## Assigned task
All entries must be transcribed without a single difference.

** Records provided follows **

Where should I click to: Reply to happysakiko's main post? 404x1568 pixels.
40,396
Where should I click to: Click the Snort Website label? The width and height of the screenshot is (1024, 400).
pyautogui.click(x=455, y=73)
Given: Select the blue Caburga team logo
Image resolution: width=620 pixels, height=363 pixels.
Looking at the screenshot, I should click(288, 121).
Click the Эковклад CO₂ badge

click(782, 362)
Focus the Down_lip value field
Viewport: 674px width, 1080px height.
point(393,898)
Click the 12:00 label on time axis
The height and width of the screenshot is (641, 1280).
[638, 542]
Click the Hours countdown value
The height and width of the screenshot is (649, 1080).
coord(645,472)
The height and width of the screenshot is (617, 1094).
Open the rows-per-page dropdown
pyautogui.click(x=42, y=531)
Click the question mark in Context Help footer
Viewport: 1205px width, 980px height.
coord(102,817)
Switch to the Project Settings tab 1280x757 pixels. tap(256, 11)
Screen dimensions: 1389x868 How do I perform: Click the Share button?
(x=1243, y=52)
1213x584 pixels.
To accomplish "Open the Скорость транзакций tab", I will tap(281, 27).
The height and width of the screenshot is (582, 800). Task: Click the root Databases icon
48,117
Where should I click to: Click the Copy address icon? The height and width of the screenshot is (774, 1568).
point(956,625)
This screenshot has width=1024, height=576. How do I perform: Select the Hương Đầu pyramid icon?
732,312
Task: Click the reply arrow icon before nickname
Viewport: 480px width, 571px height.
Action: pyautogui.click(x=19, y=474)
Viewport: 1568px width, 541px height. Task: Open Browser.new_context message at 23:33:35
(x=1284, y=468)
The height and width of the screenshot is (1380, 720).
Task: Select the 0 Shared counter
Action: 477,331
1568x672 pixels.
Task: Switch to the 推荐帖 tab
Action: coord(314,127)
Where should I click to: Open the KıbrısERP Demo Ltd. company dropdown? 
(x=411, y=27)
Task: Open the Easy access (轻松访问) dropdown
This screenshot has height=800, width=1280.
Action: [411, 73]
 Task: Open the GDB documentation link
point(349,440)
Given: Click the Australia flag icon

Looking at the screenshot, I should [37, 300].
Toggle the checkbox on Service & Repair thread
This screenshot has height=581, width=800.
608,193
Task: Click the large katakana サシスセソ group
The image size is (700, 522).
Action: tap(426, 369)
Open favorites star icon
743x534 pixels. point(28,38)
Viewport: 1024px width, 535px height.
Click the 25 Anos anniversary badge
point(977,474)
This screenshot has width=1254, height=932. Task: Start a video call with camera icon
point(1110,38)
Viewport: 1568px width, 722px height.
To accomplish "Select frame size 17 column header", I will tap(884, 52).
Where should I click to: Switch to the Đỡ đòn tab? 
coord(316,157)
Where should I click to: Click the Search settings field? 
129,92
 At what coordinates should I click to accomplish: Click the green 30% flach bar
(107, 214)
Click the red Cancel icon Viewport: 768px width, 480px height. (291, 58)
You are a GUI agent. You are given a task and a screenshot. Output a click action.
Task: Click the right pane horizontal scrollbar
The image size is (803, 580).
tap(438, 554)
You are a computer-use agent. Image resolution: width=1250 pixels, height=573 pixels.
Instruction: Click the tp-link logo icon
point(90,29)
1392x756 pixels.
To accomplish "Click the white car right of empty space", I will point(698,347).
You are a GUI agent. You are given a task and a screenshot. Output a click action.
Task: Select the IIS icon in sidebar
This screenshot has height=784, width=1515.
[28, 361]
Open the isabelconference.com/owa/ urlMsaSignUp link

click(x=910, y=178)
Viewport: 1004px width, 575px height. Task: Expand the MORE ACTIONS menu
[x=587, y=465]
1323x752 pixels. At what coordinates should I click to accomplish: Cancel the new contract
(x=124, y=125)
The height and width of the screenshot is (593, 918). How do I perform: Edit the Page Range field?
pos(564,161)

** End of Records provided **

## Your response
Where should I click to: Reply to happysakiko's main post? 404x1568 pixels.
40,396
Where should I click to: Click the Snort Website label? The width and height of the screenshot is (1024, 400).
pyautogui.click(x=455, y=73)
Given: Select the blue Caburga team logo
Image resolution: width=620 pixels, height=363 pixels.
Looking at the screenshot, I should click(288, 121).
Click the Эковклад CO₂ badge

click(782, 362)
Focus the Down_lip value field
Viewport: 674px width, 1080px height.
point(393,898)
Click the 12:00 label on time axis
The height and width of the screenshot is (641, 1280).
[638, 542]
Click the Hours countdown value
The height and width of the screenshot is (649, 1080).
coord(645,472)
The height and width of the screenshot is (617, 1094).
Open the rows-per-page dropdown
pyautogui.click(x=42, y=531)
Click the question mark in Context Help footer
Viewport: 1205px width, 980px height.
coord(102,817)
Switch to the Project Settings tab 1280x757 pixels. tap(256, 11)
Screen dimensions: 1389x868 How do I perform: Click the Share button?
(x=1243, y=52)
1213x584 pixels.
To accomplish "Open the Скорость транзакций tab", I will tap(281, 27).
The height and width of the screenshot is (582, 800). Task: Click the root Databases icon
48,117
Where should I click to: Click the Copy address icon? The height and width of the screenshot is (774, 1568).
point(956,625)
This screenshot has width=1024, height=576. How do I perform: Select the Hương Đầu pyramid icon?
732,312
Task: Click the reply arrow icon before nickname
Viewport: 480px width, 571px height.
Action: pyautogui.click(x=19, y=474)
Viewport: 1568px width, 541px height. Task: Open Browser.new_context message at 23:33:35
(x=1284, y=468)
The height and width of the screenshot is (1380, 720).
Task: Select the 0 Shared counter
Action: 477,331
1568x672 pixels.
Task: Switch to the 推荐帖 tab
Action: coord(314,127)
Where should I click to: Open the KıbrısERP Demo Ltd. company dropdown? 
(x=411, y=27)
Task: Open the Easy access (轻松访问) dropdown
This screenshot has height=800, width=1280.
Action: [411, 73]
 Task: Open the GDB documentation link
point(349,440)
Given: Click the Australia flag icon

Looking at the screenshot, I should [37, 300].
Toggle the checkbox on Service & Repair thread
This screenshot has height=581, width=800.
608,193
Task: Click the large katakana サシスセソ group
The image size is (700, 522).
Action: tap(426, 369)
Open favorites star icon
743x534 pixels. point(28,38)
Viewport: 1024px width, 535px height.
Click the 25 Anos anniversary badge
point(977,474)
This screenshot has width=1254, height=932. Task: Start a video call with camera icon
point(1110,38)
Viewport: 1568px width, 722px height.
To accomplish "Select frame size 17 column header", I will tap(884, 52).
Where should I click to: Switch to the Đỡ đòn tab? 
coord(316,157)
Where should I click to: Click the Search settings field? 
129,92
 At what coordinates should I click to accomplish: Click the green 30% flach bar
(107, 214)
Click the red Cancel icon Viewport: 768px width, 480px height. (291, 58)
You are a GUI agent. You are given a task and a screenshot. Output a click action.
Task: Click the right pane horizontal scrollbar
The image size is (803, 580).
tap(438, 554)
You are a computer-use agent. Image resolution: width=1250 pixels, height=573 pixels.
Instruction: Click the tp-link logo icon
point(90,29)
1392x756 pixels.
To accomplish "Click the white car right of empty space", I will point(698,347).
You are a GUI agent. You are given a task and a screenshot. Output a click action.
Task: Select the IIS icon in sidebar
This screenshot has height=784, width=1515.
[28, 361]
Open the isabelconference.com/owa/ urlMsaSignUp link

click(x=910, y=178)
Viewport: 1004px width, 575px height. Task: Expand the MORE ACTIONS menu
[x=587, y=465]
1323x752 pixels. At what coordinates should I click to accomplish: Cancel the new contract
(x=124, y=125)
The height and width of the screenshot is (593, 918). How do I perform: Edit the Page Range field?
pos(564,161)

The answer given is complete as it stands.